Kastle is a REST interface to Kafka cluster for producers, powered by Brod, Cowboy and Erlang VM.

Kastle can handle both HTTP and HTTPS requests and supports mutual TLS authentication.

It can run behind proxy (e.g. nginx) but it's not a must, erlang vm handles concurrent connections and slow clients rather well.

make
make run

By default kastle node will listen on 8092 for http and on 8093 (if configured) for https requests.

Produce a message to a random partition of a specified topic:

POST <endpoint>/rest/kafka/v0/<topic>

Produces a message to a specified partition of a specified topic.

POST <endpoint>/rest/kafka/v0/<topic>/<partition>

Request body structure depends on headers.

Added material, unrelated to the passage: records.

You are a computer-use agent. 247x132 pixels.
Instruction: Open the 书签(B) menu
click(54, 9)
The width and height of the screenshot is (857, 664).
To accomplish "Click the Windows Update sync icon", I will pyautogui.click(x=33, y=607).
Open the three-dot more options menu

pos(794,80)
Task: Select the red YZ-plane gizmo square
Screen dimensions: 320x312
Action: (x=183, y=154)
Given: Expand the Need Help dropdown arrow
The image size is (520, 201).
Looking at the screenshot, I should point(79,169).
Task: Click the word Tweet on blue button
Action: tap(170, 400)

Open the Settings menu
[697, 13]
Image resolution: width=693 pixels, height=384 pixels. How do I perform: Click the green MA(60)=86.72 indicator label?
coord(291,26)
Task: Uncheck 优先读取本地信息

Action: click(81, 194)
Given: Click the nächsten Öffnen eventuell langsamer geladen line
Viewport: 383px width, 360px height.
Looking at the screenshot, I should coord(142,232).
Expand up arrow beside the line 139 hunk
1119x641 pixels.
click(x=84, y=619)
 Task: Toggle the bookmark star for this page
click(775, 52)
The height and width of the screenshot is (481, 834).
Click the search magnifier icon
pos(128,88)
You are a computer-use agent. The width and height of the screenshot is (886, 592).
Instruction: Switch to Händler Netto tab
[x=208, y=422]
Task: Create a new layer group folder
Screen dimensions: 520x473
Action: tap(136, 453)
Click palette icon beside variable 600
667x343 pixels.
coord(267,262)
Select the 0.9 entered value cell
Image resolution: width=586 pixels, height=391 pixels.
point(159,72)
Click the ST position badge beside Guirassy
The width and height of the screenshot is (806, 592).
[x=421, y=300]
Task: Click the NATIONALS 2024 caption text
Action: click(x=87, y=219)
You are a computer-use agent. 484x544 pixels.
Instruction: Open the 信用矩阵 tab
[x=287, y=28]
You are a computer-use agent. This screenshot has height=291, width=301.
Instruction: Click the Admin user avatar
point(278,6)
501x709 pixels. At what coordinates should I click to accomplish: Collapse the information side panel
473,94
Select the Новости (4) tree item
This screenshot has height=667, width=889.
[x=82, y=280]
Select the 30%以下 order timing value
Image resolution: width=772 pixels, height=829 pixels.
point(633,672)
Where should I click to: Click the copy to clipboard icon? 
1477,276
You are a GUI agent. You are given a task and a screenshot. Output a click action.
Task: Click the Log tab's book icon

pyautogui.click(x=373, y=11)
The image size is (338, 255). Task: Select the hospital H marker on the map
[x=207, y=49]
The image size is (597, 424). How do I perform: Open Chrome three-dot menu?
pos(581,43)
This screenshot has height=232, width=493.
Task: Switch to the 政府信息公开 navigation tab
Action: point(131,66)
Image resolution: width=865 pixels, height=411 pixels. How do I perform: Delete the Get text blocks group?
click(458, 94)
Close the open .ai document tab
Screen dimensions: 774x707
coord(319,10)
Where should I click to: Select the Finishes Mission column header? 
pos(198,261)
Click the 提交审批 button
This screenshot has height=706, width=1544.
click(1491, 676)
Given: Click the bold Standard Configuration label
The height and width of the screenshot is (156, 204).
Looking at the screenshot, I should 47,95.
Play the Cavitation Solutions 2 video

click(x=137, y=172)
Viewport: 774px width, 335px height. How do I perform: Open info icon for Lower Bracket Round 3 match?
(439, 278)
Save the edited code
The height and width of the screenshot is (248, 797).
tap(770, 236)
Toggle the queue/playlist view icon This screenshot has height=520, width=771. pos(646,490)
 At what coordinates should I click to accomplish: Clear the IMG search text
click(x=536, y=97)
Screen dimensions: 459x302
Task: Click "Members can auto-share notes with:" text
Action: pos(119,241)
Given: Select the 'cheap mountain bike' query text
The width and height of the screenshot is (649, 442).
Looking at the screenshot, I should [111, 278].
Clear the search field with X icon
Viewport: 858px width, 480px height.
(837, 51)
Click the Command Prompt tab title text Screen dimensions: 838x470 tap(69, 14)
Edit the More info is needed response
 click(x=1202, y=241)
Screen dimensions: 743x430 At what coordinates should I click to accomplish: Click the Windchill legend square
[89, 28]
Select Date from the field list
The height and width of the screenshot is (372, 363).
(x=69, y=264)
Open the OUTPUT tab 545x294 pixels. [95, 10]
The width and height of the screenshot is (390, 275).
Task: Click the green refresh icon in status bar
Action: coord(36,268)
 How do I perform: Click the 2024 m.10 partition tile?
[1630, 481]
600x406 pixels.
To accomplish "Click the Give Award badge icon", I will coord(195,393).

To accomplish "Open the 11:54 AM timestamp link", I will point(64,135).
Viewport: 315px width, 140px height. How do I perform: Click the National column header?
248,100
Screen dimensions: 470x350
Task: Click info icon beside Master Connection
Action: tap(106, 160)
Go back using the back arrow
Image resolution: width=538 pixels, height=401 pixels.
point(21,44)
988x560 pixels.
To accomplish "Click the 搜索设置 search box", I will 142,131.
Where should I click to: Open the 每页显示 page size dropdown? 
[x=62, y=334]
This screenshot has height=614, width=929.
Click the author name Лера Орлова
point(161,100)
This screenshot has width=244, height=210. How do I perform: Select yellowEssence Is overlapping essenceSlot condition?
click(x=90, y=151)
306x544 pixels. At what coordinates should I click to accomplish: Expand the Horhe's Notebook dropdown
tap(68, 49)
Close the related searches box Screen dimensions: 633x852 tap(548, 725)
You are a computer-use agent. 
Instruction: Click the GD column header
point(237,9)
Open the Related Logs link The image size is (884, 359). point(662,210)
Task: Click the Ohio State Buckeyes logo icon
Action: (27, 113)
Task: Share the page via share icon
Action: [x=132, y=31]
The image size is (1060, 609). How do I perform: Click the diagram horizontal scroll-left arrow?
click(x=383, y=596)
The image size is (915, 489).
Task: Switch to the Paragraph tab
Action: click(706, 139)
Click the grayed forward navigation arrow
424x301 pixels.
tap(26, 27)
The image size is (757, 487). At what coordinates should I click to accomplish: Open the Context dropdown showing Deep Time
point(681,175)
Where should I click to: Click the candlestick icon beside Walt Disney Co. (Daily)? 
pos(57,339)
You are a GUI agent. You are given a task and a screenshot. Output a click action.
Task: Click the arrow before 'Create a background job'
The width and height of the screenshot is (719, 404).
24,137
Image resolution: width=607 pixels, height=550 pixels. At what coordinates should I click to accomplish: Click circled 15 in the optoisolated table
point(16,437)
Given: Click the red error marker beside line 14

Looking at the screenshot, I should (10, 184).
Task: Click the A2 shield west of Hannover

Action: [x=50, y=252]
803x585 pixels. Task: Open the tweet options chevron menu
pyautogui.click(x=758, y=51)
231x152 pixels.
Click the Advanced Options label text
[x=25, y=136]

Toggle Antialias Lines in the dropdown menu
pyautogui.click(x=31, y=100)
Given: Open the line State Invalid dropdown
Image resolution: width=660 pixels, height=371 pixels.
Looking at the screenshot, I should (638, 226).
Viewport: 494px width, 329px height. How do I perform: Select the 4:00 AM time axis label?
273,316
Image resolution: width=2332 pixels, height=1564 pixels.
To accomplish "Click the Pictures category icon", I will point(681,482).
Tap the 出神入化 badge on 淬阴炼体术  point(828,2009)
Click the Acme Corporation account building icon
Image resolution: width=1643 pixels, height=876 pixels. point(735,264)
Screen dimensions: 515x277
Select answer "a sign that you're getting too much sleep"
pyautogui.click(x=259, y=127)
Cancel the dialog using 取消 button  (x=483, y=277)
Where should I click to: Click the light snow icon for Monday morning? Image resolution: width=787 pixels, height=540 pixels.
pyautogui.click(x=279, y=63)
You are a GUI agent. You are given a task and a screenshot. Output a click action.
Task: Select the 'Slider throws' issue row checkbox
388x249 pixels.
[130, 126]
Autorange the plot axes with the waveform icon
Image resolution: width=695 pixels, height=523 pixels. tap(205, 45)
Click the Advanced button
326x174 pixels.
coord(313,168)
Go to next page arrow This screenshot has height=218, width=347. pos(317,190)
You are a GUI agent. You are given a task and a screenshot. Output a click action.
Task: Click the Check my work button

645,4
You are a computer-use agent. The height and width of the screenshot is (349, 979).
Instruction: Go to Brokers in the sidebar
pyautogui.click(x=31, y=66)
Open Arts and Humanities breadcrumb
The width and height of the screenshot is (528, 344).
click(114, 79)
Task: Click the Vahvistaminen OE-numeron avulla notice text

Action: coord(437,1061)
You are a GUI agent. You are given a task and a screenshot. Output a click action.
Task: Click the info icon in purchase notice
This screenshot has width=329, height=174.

Content-Type: application/json

Request body should be a JSON object with 2 mandatory fields:

key:   User defined key for the producing message
value: Message value which will be produced to the topic of user choice yes

Content-Type: application/binary
Kafka-Key: <kafka-key-value>

Kafka-Key is an optional header, but if present its value is used as a key for kafka message as is The whole POST request body will be taken by kastle as a binary blob and produce as kafka-value to kafka.

On success, the HTTP status code in the response header is 204 No Content.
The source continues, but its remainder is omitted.